Workers fired for e-mailing porn to be reinstated

Arbitrator orders Ontario government to give six Ministry of Natural Resources staff their jobs back

Six workers fired from their jobs at Ontario’s Ministry of Natural Resources for circulating graphic pornography images and videos to co-workers and workers outside the government have been awarded their jobs back by an arbitrator.

The decision to force the Ontario government to hire the six men back was made June 18, according to a report in the July 12 issue of the Globe and Mail. Arbitrator Ken Petryshen has yet to release the full judgment so the reasoning behind his decision isn’t clear at this point.
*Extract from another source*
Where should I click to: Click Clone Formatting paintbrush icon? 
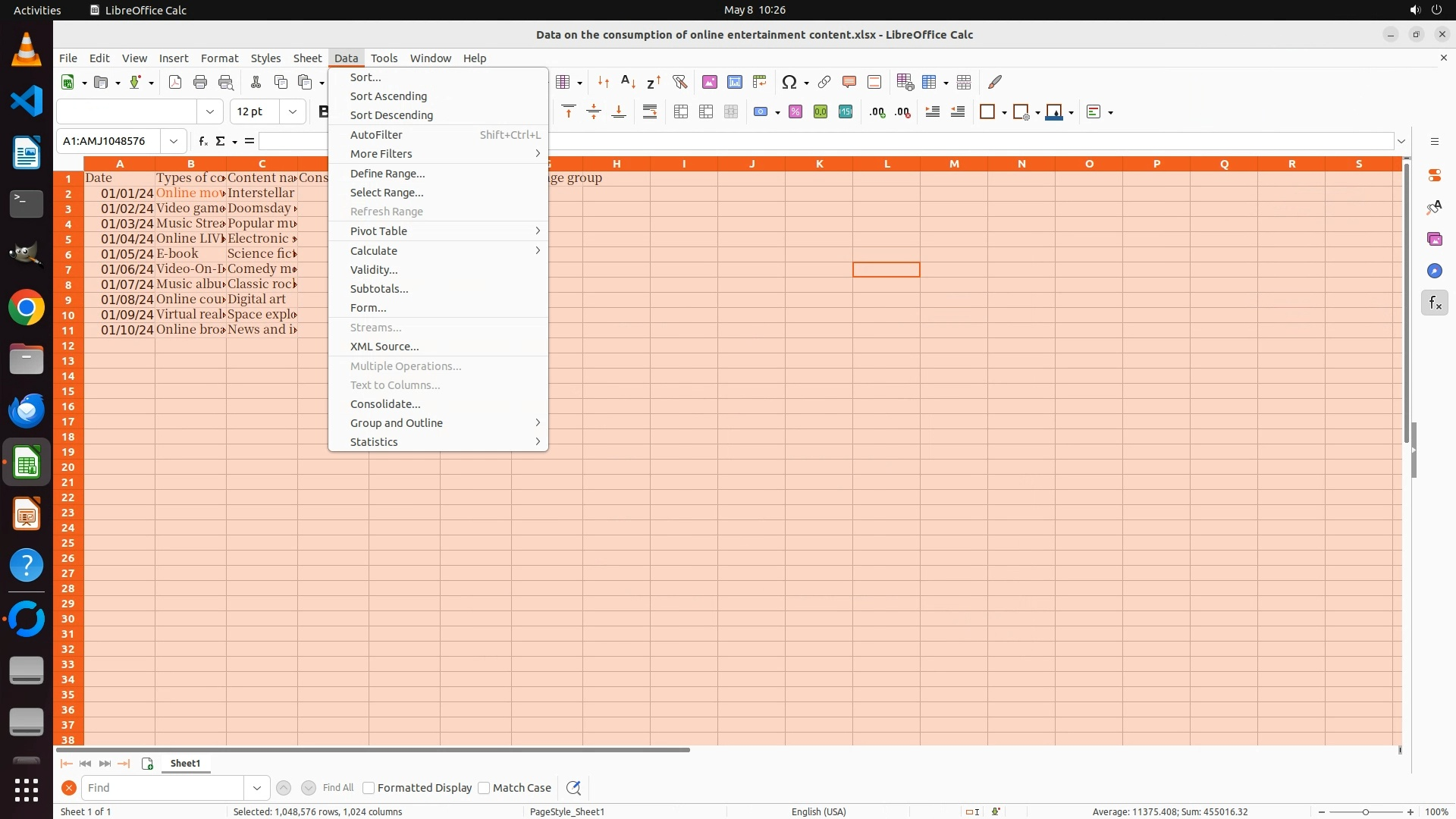click(995, 82)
The six were fired following an intensive investigation of staff at the Ministry of Natural of Resources. More than 90 employees were investigated, 66 were reprimanded with penalties ranging from letters to 20-day suspensions, and six were ultimately fired.

Commenting in a Jan. 23, 2003, decision in the same case Petryshen detailed the graphic nature of the e-mails sent around the ministry and, in one case, to a few employees at DaimlerChrysler from government computers.

“After reviewing the material in the grievors Outlook accounts at the hearing and again after the hearing, it is my conclusion that the employer correctly assessed some of the inappropriate material as very offensive,” said Petryshen. “Although the inappropriate material in the grievors’ accounts includes some relatively innocuous items, they also include items of bestiality, oral sex, pictures of nude obese and elderly women and pictures of sexual activity that are degrading and violent to women.”

He said the material in the e-mail accounts of the six who were fired were “generally more offensive and the volume of activity is generally greater.”

At that time he said the firing of the six men “might be an appropriate response” by the government.

“In circumstances where the grievors engaged in serious misconduct due to the receipt or distribution of very offensive material by e-mail, where employees had been warned that discharge could result from such conduct and where the employer applied discipline consistently, it is difficult to conclude at this point that the discharges could not be upheld.”

In the Jan. 23, 2003, ruling he decided it would not be appropriate to reinstate the workers “at this time” but added that “perhaps circumstances relevant to this issue may arise during the next phase of this proceeding.”



For more information on the Jan. 23, 2003, ruling check out O.P.S.E.U. v. Ontario (Ministry of Natural Resources), 2003 CarswellOnt 3343, (sub nom. Ontario (Ministry of Natural Resources) v. O.P.S.E.U.) 115 L.A.C. (4th) 120 (Ont. C.E.G.S.B.).